Accidental firing of a missile

On 9 March 2022, India accidentally fired a BrahMos missile originating from Ambala, Haryana that crashed into Mian Channu, Khanewal District, Punjab, Pakistan.

==Incident==
On 9 March 2022, at 6:43 pm, Air Defence Operations Center of the Pakistan Air Force (PAF) picked up a high-speed flying object inside Indian territory. "From its initial course, the object suddenly maneuvered towards Pakistani territory and violated Pakistan's air space, ultimately falling near Mian Channu at 6:50 pm", according to Director General Maj Gen Babar Iftikhar of the Inter-Services Public Relations (ISPR).

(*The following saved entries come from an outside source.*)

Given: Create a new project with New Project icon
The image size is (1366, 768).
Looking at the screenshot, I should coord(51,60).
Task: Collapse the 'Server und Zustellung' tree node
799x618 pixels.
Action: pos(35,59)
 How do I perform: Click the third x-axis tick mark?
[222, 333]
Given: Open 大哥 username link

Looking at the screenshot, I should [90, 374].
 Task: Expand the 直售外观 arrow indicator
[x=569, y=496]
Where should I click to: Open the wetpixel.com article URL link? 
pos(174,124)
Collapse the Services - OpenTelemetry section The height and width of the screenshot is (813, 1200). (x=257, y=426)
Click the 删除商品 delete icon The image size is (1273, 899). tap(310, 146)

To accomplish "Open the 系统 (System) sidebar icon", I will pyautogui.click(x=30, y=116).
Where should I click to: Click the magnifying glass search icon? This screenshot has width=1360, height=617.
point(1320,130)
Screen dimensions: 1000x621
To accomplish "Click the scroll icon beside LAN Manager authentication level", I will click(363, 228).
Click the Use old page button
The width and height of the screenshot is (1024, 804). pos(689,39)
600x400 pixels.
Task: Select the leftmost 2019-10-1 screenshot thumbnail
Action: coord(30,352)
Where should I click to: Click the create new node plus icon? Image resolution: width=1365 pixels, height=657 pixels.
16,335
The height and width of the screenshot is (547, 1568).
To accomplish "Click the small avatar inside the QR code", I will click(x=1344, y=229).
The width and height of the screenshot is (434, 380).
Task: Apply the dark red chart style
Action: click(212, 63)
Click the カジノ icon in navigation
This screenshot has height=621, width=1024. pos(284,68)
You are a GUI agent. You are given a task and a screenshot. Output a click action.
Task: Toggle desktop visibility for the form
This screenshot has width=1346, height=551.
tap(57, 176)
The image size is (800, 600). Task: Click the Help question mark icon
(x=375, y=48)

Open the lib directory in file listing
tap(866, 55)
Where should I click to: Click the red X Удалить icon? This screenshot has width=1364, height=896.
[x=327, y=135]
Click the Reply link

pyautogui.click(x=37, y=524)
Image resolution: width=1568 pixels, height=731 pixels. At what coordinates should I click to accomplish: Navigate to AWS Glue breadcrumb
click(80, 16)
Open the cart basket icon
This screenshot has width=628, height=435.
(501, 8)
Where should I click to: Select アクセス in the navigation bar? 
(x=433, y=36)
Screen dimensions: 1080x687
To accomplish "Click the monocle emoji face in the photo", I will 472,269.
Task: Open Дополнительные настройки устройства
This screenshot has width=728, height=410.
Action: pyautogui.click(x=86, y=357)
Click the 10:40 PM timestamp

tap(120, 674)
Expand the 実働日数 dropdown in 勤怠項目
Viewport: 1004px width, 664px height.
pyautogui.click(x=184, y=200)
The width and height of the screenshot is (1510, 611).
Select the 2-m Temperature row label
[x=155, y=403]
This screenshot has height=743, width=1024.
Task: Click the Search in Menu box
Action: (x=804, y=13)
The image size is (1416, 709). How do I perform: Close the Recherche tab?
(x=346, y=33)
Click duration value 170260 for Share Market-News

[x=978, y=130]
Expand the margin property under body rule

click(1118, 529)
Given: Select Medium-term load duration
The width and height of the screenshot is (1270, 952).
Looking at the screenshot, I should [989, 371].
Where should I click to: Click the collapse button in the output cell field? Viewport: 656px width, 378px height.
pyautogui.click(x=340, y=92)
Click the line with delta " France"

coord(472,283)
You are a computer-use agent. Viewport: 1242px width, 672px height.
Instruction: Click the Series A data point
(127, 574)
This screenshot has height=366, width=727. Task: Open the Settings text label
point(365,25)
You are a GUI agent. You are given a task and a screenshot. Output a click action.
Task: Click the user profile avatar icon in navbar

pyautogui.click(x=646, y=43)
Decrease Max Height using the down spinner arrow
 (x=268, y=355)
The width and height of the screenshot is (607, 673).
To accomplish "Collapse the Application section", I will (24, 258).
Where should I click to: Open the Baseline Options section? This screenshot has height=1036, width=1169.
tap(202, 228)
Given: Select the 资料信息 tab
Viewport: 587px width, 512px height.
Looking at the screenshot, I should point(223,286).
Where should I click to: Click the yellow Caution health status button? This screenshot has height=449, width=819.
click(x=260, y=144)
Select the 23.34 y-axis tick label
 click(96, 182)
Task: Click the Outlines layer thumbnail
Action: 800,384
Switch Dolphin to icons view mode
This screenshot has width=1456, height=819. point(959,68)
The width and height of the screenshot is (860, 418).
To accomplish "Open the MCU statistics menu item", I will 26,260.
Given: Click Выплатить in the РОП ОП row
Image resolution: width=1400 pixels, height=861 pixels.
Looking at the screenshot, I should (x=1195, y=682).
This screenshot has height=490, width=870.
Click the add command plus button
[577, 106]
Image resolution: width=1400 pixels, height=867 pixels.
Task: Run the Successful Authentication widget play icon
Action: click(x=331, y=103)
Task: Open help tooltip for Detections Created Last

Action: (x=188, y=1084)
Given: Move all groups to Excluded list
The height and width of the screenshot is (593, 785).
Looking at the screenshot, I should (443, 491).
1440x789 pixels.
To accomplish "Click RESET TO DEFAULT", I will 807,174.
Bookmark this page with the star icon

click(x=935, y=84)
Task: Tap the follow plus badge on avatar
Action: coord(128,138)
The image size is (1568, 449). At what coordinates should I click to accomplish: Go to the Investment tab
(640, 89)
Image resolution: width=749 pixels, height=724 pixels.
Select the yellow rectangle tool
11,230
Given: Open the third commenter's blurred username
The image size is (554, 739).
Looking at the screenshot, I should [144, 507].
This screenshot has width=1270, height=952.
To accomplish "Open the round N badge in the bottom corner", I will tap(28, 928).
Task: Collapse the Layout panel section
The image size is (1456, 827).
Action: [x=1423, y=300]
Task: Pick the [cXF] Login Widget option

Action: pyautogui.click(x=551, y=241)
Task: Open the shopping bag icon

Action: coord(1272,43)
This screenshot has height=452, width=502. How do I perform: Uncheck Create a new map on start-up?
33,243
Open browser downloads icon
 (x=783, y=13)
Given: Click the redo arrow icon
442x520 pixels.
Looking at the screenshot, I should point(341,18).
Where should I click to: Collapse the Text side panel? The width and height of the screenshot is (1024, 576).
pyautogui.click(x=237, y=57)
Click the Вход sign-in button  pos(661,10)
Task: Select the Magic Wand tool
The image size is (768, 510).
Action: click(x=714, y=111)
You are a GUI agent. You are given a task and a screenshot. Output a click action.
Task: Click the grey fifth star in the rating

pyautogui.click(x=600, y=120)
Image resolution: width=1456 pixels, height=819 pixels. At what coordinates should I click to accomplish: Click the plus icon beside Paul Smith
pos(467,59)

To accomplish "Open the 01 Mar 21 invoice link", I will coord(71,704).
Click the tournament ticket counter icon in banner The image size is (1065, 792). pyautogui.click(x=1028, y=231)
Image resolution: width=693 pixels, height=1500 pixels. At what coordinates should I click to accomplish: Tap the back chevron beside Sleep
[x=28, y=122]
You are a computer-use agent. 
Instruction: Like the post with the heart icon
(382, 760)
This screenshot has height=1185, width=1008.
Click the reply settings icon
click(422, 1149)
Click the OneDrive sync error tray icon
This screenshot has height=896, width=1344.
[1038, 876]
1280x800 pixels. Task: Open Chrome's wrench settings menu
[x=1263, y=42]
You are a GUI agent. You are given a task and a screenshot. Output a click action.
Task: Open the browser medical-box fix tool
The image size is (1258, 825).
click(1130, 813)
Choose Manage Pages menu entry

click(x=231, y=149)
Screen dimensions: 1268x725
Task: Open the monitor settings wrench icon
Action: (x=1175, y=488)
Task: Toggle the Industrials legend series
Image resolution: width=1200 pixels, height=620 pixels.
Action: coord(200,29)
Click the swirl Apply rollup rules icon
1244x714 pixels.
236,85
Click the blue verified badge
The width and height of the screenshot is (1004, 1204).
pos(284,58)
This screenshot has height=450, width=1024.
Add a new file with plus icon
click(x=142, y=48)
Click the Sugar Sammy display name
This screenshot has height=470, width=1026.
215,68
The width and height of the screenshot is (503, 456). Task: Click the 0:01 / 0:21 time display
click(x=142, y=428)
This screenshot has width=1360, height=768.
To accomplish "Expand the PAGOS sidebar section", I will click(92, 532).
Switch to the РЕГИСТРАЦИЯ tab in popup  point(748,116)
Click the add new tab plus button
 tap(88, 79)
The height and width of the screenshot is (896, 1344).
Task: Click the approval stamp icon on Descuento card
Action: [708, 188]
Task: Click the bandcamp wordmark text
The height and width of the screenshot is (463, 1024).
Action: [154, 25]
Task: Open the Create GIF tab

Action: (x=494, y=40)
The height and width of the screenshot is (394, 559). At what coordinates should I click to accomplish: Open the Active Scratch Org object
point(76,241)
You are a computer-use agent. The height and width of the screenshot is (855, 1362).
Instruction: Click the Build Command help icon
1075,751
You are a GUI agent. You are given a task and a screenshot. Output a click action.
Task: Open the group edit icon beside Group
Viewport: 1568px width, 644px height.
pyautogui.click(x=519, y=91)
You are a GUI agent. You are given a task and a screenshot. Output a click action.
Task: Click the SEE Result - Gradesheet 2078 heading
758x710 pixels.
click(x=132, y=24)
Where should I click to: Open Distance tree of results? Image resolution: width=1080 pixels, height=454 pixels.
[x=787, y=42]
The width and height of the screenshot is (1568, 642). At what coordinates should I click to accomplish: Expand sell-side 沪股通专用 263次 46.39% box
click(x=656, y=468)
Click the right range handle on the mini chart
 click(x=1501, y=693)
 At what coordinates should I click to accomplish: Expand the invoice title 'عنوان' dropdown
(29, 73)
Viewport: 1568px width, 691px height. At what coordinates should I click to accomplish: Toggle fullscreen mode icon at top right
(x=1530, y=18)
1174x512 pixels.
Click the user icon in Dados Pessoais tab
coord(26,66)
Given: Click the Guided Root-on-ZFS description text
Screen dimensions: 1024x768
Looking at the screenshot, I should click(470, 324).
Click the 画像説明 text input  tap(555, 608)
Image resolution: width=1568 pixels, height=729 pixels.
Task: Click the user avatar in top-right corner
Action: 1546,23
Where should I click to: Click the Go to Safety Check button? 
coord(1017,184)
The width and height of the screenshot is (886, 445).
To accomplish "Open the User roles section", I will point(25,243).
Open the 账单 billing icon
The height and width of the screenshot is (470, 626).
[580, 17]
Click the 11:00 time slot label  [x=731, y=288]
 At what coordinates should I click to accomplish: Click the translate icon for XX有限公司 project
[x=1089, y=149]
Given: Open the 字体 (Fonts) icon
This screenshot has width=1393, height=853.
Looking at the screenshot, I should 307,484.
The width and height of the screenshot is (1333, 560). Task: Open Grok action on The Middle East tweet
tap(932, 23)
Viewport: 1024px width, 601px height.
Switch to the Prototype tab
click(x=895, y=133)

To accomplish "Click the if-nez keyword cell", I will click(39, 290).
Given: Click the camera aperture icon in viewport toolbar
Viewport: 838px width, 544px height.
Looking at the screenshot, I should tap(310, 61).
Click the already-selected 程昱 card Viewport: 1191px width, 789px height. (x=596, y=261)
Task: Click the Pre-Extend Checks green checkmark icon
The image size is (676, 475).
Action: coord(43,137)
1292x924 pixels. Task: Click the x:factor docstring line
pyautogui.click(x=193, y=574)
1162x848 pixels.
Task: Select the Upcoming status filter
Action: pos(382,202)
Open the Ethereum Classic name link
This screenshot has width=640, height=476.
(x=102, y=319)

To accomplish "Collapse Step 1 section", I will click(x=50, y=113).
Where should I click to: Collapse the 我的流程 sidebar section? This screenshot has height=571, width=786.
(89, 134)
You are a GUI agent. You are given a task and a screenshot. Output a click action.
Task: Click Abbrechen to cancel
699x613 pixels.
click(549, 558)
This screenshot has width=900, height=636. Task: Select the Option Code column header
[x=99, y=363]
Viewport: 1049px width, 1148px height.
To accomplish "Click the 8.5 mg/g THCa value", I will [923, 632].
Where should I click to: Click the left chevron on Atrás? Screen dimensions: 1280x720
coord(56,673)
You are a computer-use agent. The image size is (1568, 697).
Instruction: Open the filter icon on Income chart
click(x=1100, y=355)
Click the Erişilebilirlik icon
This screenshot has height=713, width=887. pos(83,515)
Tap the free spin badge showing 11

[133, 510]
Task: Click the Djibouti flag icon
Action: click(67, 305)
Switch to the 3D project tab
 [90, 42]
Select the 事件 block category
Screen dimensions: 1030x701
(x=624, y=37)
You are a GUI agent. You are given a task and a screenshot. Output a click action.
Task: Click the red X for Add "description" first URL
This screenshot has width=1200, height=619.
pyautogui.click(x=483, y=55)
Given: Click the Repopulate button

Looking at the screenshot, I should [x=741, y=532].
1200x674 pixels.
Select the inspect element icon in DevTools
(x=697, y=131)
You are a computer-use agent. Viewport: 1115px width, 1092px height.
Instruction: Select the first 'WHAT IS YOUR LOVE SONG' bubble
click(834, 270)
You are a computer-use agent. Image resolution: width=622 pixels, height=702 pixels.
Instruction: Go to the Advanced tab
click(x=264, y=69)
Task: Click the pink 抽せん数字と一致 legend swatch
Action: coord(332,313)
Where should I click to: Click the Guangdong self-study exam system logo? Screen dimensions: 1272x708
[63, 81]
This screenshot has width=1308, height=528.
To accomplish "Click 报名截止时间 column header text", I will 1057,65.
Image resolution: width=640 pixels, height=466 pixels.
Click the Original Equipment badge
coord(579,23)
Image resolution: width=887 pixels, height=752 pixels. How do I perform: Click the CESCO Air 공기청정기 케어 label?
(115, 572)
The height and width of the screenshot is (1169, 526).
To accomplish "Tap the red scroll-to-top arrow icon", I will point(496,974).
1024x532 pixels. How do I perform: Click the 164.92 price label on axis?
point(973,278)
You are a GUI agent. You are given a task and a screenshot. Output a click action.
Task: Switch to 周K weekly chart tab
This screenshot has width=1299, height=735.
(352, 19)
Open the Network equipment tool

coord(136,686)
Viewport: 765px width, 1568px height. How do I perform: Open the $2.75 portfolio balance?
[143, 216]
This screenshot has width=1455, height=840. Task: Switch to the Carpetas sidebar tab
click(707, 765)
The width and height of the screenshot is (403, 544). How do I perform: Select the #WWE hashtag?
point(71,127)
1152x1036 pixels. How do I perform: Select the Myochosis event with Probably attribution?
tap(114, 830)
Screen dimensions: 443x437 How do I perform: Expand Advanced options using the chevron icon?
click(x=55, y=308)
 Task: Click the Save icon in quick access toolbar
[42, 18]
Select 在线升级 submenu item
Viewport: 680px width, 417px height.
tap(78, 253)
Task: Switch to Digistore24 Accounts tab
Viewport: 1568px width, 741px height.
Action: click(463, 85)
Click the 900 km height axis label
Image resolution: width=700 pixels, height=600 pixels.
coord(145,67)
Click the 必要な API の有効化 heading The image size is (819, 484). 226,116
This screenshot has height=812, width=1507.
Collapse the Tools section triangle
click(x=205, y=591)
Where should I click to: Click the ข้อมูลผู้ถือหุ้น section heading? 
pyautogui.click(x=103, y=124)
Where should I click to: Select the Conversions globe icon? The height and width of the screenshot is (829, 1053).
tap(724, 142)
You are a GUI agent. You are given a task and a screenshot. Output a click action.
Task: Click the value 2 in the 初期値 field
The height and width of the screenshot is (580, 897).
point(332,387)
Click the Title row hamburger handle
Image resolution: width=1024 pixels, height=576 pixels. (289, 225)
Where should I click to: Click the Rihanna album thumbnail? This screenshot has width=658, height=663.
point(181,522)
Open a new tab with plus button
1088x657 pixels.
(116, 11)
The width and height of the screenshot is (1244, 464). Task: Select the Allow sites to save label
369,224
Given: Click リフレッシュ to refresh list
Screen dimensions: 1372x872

The crash near Mian Channu, Khanewal District, in Punjab, Pakistan, caused damage to civilian property but no casualties. The missile travelled 124 kilometers inside Pakistani territory in three minutes and 44 seconds, according to Air Vice Marshall Tariq Zia of PAF. Pakistan Air Force identified the missile's point of origin near Ambala, Haryana and it crossed into Pakistan from Suratgarh, Rajasthan.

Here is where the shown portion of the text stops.